* [TASK BRIEF]: Put every line of the records below into a JSON list of strings, one string per line, leaving out blank lines and the pictures.

------------------------------

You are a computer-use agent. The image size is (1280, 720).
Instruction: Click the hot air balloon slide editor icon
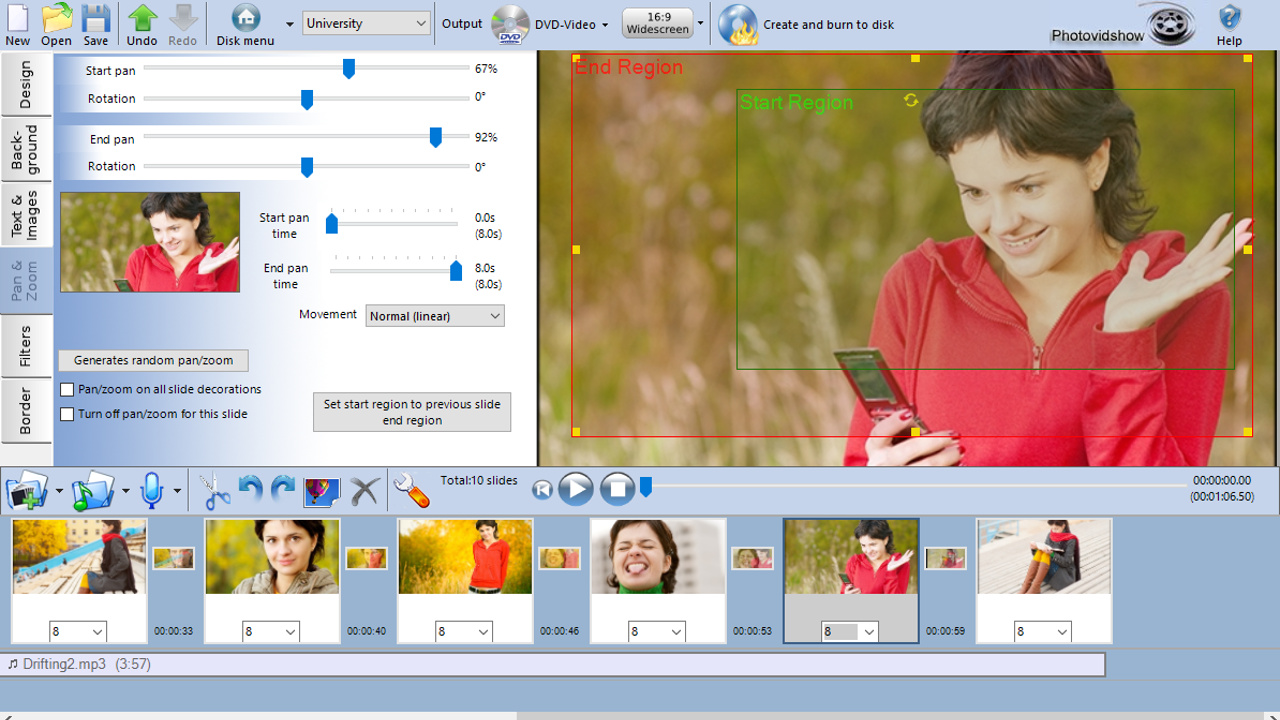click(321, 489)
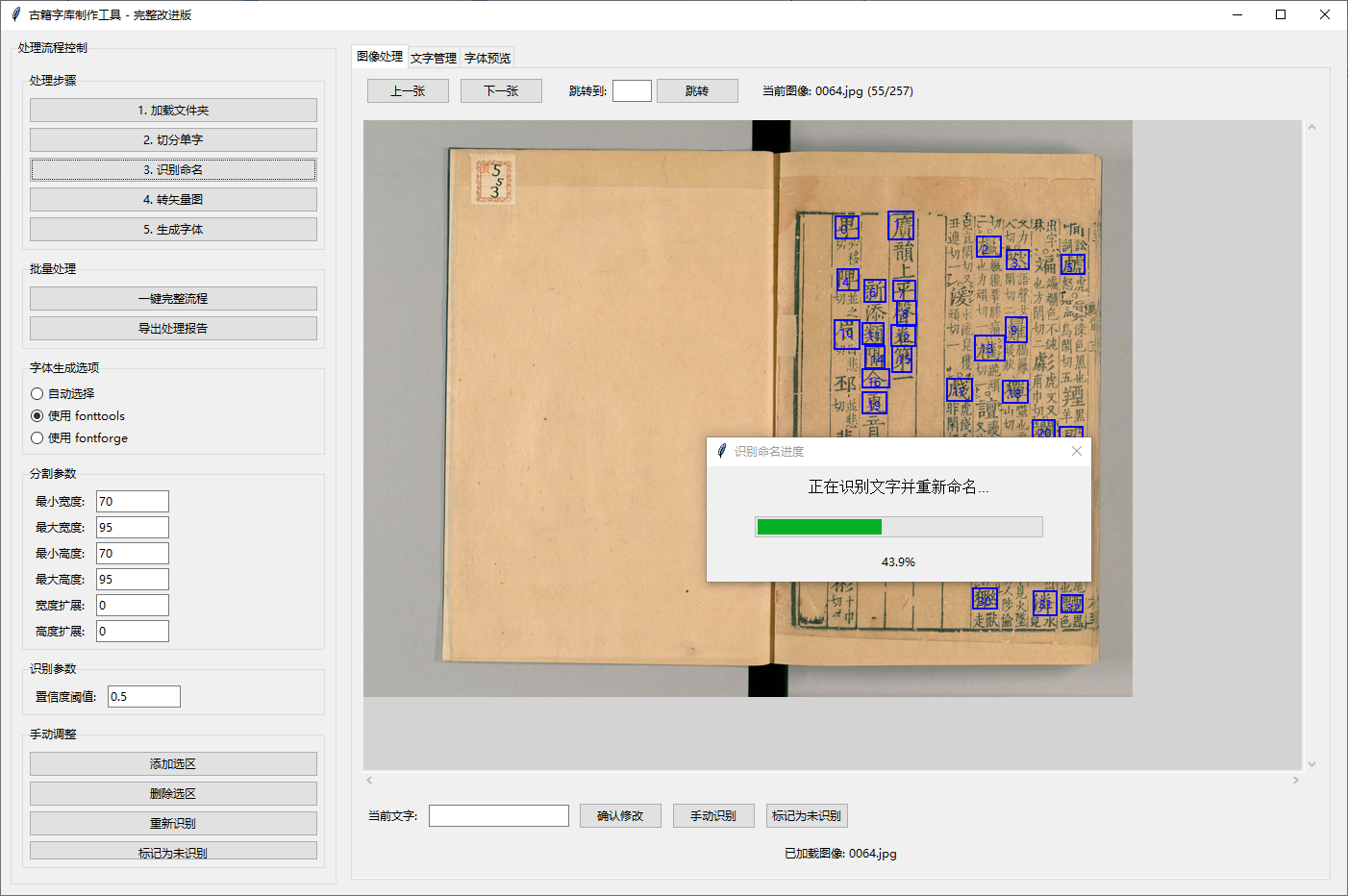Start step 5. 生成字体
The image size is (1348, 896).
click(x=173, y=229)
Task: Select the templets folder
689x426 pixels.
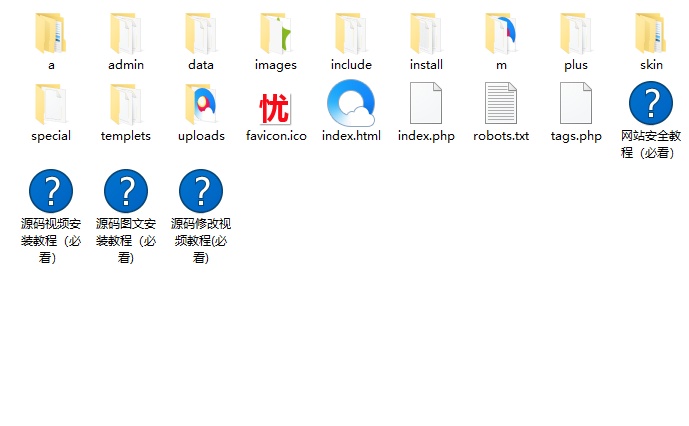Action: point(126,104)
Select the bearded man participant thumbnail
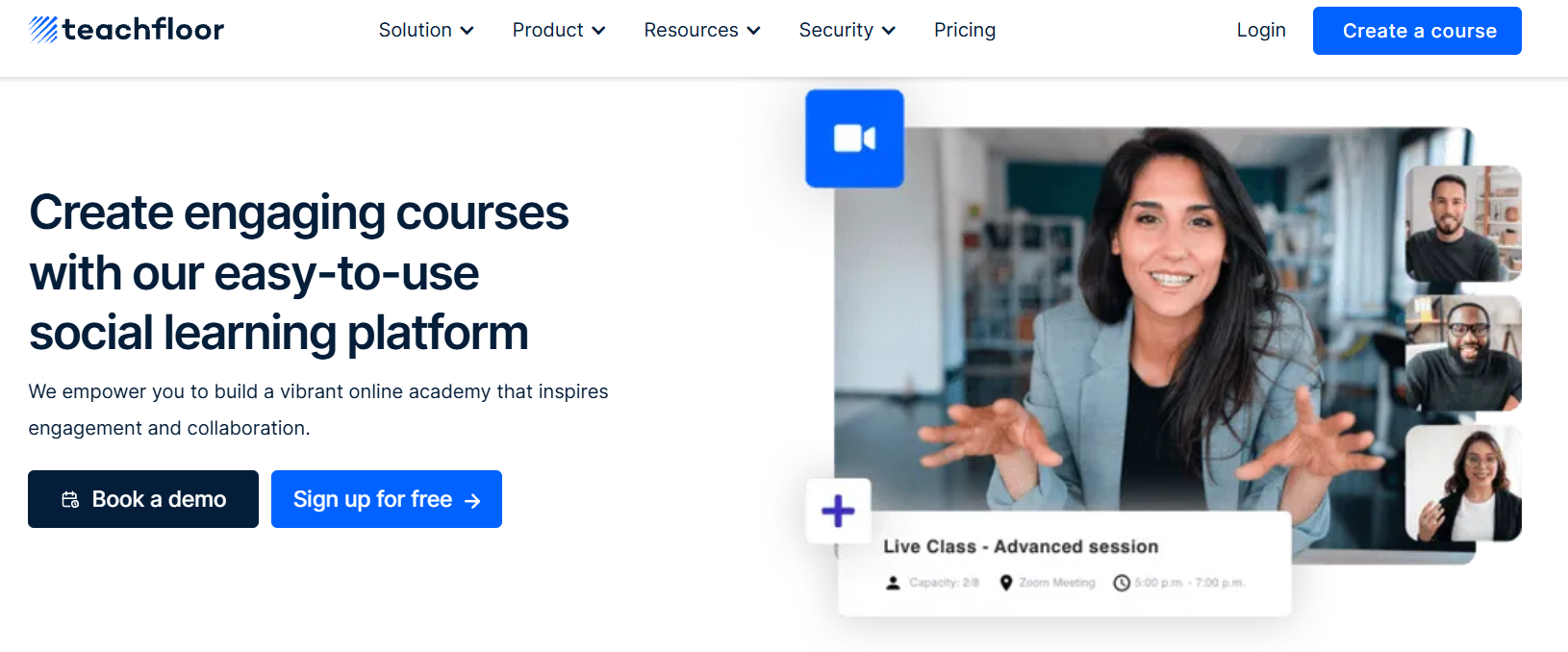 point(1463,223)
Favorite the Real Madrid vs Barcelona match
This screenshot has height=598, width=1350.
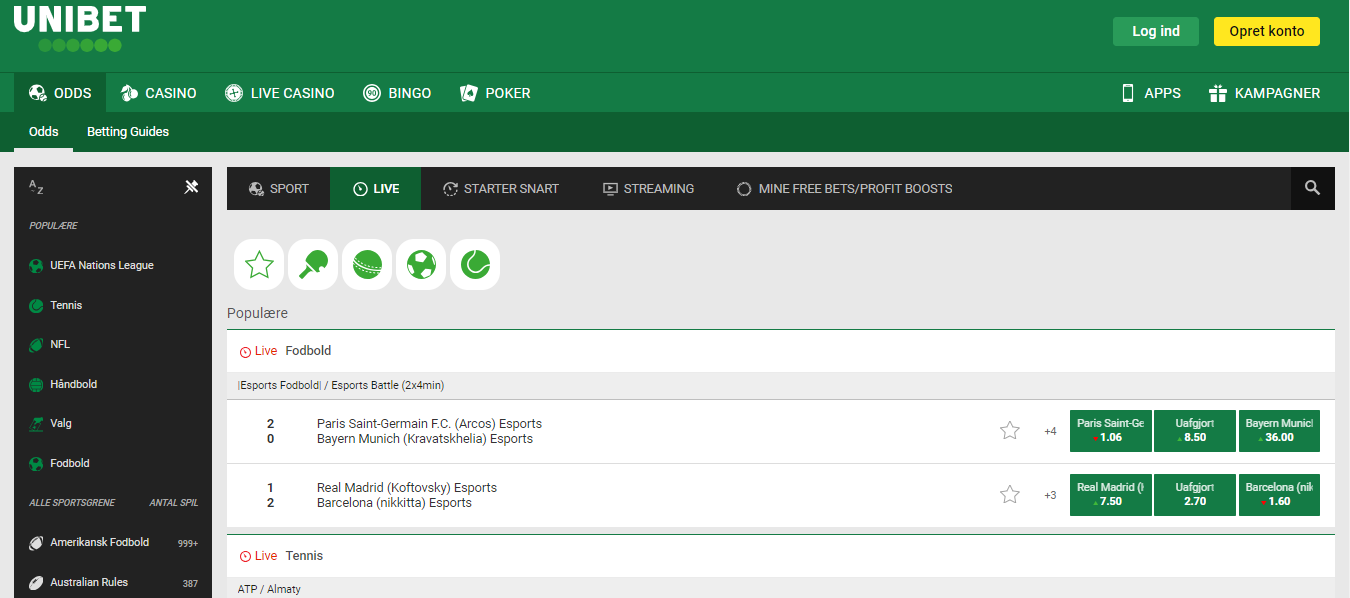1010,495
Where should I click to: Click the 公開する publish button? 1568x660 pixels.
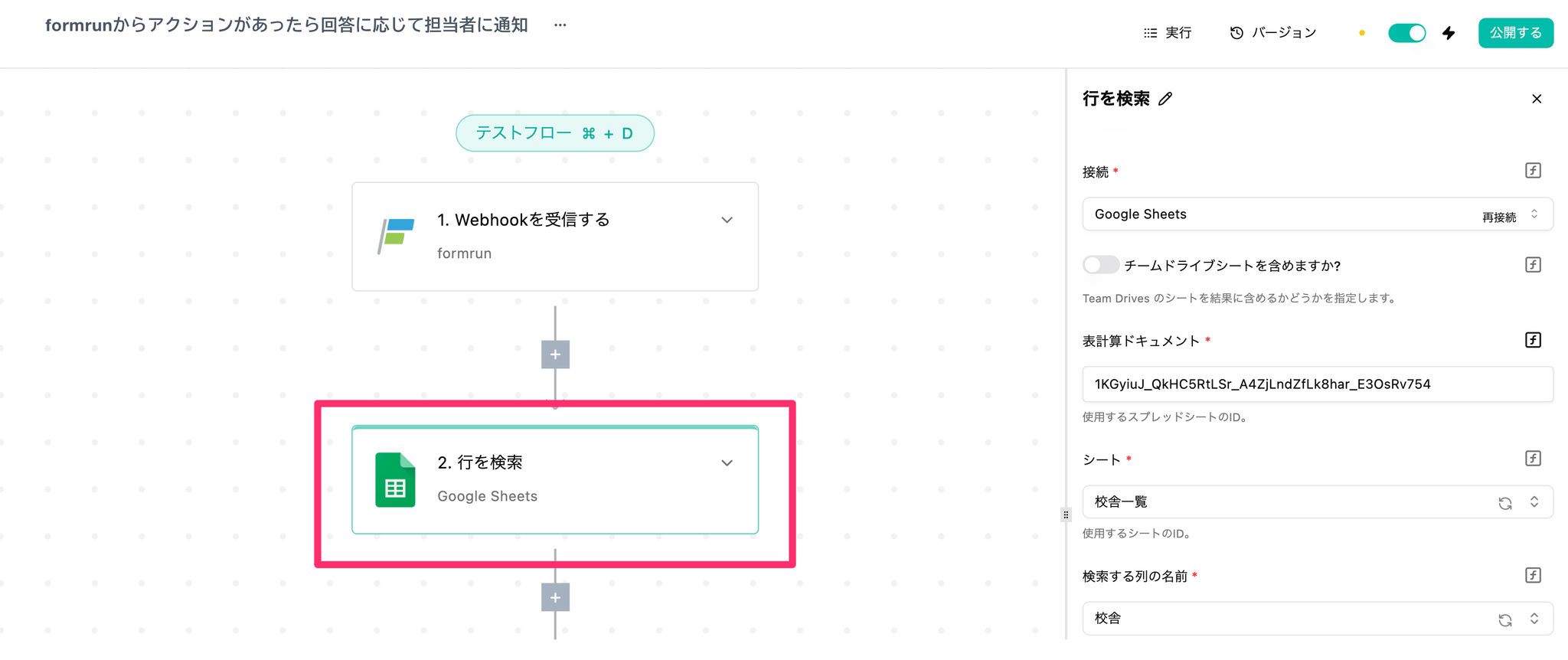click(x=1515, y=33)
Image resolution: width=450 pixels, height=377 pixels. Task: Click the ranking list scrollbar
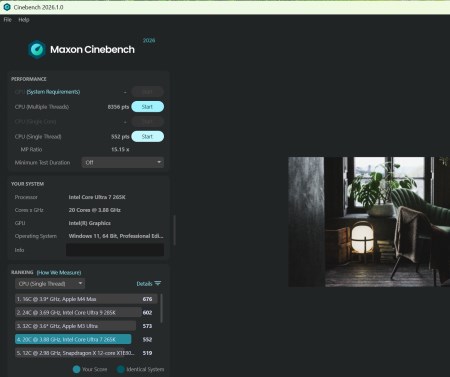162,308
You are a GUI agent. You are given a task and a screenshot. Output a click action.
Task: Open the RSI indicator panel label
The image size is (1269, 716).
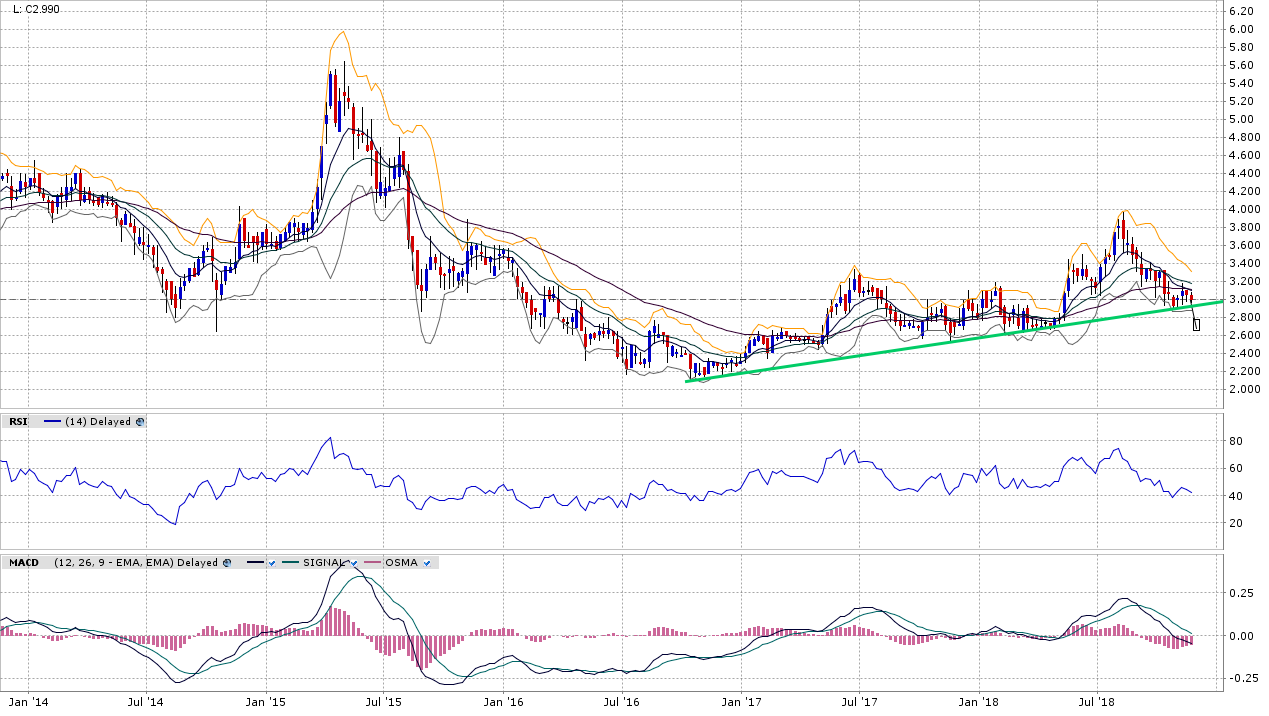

------------------------------

* [FINAL RESULT]:
[
  "You are a computer-use agent. The image size is (1280, 720).",
  "Instruction: Click the hot air balloon slide editor icon",
  "click(321, 489)",
  "Start step 5. 生成字体",
  "The image size is (1348, 896).",
  "click(x=173, y=229)",
  "Task: Select the templets folder",
  "689x426 pixels.",
  "Action: point(126,104)",
  "Select the bearded man participant thumbnail",
  " point(1463,223)",
  "Favorite the Real Madrid vs Barcelona match",
  "This screenshot has height=598, width=1350.",
  "1010,495",
  "Where should I click to: Click the 公開する publish button? 1568x660 pixels.",
  "click(x=1515, y=33)",
  "Image resolution: width=450 pixels, height=377 pixels. Task: Click the ranking list scrollbar",
  "162,308",
  "You are a GUI agent. You are given a task and a screenshot. Output a click action.",
  "Task: Open the RSI indicator panel label",
  "The image size is (1269, 716)."
]